PROBLEM DETAILS:
Without changing a single word, set down all of the records.

(Collected data entries)
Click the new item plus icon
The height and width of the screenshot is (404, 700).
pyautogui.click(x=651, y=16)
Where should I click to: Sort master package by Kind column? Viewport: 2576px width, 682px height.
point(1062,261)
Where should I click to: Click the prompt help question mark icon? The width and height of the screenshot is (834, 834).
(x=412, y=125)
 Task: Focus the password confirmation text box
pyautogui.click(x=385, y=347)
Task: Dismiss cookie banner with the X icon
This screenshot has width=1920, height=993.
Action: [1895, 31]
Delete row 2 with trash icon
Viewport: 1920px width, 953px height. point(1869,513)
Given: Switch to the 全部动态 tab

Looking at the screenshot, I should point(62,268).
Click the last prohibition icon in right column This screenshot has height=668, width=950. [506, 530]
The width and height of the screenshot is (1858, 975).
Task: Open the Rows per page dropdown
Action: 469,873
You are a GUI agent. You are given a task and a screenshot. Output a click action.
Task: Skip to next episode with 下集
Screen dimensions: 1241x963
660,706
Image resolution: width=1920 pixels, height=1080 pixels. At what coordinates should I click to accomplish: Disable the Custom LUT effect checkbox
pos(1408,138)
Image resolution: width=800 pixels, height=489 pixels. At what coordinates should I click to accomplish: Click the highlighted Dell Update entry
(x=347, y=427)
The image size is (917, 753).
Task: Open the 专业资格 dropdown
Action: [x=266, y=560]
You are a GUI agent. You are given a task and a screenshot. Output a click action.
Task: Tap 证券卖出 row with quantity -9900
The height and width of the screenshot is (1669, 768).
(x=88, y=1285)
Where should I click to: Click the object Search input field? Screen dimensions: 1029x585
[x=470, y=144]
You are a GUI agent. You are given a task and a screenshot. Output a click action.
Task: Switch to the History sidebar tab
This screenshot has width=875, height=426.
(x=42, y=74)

SOLUTION TO THIS PROBLEM:
Click the new item plus icon
The height and width of the screenshot is (404, 700).
pyautogui.click(x=651, y=16)
Where should I click to: Sort master package by Kind column? Viewport: 2576px width, 682px height.
point(1062,261)
Where should I click to: Click the prompt help question mark icon? The width and height of the screenshot is (834, 834).
(x=412, y=125)
 Task: Focus the password confirmation text box
pyautogui.click(x=385, y=347)
Task: Dismiss cookie banner with the X icon
This screenshot has width=1920, height=993.
Action: [1895, 31]
Delete row 2 with trash icon
Viewport: 1920px width, 953px height. point(1869,513)
Given: Switch to the 全部动态 tab

Looking at the screenshot, I should point(62,268).
Click the last prohibition icon in right column This screenshot has height=668, width=950. [506, 530]
The width and height of the screenshot is (1858, 975).
Task: Open the Rows per page dropdown
Action: 469,873
You are a GUI agent. You are given a task and a screenshot. Output a click action.
Task: Skip to next episode with 下集
Screen dimensions: 1241x963
660,706
Image resolution: width=1920 pixels, height=1080 pixels. At what coordinates should I click to accomplish: Disable the Custom LUT effect checkbox
pos(1408,138)
Image resolution: width=800 pixels, height=489 pixels. At what coordinates should I click to accomplish: Click the highlighted Dell Update entry
(x=347, y=427)
The image size is (917, 753).
Task: Open the 专业资格 dropdown
Action: [x=266, y=560]
You are a GUI agent. You are given a task and a screenshot. Output a click action.
Task: Tap 证券卖出 row with quantity -9900
The height and width of the screenshot is (1669, 768).
(x=88, y=1285)
Where should I click to: Click the object Search input field? Screen dimensions: 1029x585
[x=470, y=144]
You are a GUI agent. You are given a task and a screenshot. Output a click action.
Task: Switch to the History sidebar tab
This screenshot has width=875, height=426.
(x=42, y=74)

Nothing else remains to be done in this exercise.